### WHAT YOU ARE ASKED TO DO
Using the material below, set down only the line containing "How do I perform: Open" and the lines after it, unchanged.
════
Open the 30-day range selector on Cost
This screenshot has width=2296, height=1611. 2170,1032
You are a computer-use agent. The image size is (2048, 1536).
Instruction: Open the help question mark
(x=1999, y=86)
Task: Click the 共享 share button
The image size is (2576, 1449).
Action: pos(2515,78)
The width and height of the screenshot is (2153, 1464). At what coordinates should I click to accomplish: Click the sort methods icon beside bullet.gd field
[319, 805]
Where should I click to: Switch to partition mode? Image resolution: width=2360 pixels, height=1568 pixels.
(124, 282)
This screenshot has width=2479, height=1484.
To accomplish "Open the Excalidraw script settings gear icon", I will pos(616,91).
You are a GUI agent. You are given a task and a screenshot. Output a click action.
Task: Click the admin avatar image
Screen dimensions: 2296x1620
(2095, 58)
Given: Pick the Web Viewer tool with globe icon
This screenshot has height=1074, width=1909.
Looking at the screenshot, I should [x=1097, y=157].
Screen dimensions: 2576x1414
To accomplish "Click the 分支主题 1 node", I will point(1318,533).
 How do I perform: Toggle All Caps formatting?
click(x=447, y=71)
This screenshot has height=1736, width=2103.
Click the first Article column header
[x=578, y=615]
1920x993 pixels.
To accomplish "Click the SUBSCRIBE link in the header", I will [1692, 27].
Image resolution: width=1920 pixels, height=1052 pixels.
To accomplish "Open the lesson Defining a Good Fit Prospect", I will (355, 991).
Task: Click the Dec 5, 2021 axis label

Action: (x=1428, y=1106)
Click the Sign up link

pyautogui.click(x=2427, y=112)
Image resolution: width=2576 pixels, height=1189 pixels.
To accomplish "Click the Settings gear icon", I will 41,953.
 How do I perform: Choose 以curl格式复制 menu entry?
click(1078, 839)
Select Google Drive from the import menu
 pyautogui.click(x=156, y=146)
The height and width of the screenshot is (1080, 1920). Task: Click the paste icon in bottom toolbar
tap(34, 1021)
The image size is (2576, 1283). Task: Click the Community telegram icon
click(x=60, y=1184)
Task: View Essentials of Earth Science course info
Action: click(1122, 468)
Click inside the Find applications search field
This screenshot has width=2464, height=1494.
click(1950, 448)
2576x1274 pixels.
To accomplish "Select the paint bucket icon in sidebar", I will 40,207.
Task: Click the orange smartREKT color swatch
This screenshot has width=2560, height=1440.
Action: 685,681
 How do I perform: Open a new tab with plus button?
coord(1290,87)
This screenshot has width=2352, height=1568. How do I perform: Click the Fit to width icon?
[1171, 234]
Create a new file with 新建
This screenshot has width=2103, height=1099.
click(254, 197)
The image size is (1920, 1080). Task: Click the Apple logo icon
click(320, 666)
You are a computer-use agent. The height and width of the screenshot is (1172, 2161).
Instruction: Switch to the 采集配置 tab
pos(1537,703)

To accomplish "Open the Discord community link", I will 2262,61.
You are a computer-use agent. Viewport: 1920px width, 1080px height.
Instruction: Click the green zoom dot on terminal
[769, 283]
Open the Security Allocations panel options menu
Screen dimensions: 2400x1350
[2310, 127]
════
### RESPONSE TO THE TASK
 How do I perform: Open a new tab with plus button?
coord(1290,87)
This screenshot has width=2352, height=1568. How do I perform: Click the Fit to width icon?
[1171, 234]
Create a new file with 新建
This screenshot has width=2103, height=1099.
click(254, 197)
The image size is (1920, 1080). Task: Click the Apple logo icon
click(320, 666)
You are a computer-use agent. The height and width of the screenshot is (1172, 2161).
Instruction: Switch to the 采集配置 tab
pos(1537,703)

To accomplish "Open the Discord community link", I will 2262,61.
You are a computer-use agent. Viewport: 1920px width, 1080px height.
Instruction: Click the green zoom dot on terminal
[769, 283]
Open the Security Allocations panel options menu
Screen dimensions: 2400x1350
[2310, 127]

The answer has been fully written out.